Henryk Swolkień w książce „Verdi" cytuje słowa monografisty Verdiego, Massimo Mila: „Rigoletto" jest pierwszym skończonym arcydziełem (...) Sporo jest w tej operze banalnych pomysłów melodycznych, gitarowych i akompaniamentów, śmiesznych chórów (...) Kto wie, czy „Rigoletto" nie jest najbardziej, już od z górą stu lat, elektryzującą publiczność operą Verdiego? (...) Verdi miał powiedzieć po weneckiej premierze: „Jestem rad z siebie i sądzę, że nie napiszę nigdy nic lepszego".
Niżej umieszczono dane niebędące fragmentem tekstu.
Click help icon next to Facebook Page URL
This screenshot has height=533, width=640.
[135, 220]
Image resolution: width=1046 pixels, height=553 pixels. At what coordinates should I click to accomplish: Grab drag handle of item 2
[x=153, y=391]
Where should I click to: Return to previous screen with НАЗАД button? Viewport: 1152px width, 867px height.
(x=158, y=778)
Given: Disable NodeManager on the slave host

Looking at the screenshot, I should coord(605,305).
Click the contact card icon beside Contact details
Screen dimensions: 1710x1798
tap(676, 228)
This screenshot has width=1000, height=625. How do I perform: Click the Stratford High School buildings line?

„Rigoletto" to imię zapożyczone ze sztuki Victora Hugo „Król się bawi". Samo libretto, którego autorem jest Francesco Maria Piave, powstało na kanwie tego właśnie utworu. Rigoletto z języka francuskiego (rigolo) oznacza „wesołka". Tytułowy bohater to nadworny, garbaty błazen. Drwi on publicznie z hrabiego Ceprano. Ten w odwecie planuje zemstę i namawia dworzan, aby porwali dla uwodzicielskiego księcia domniemaną kochankę Rigoletta, która w rzeczywistości jest jego córką. Mściwy garbus knuje intrygę. Wkrótce sam stanie się jej ofiarą.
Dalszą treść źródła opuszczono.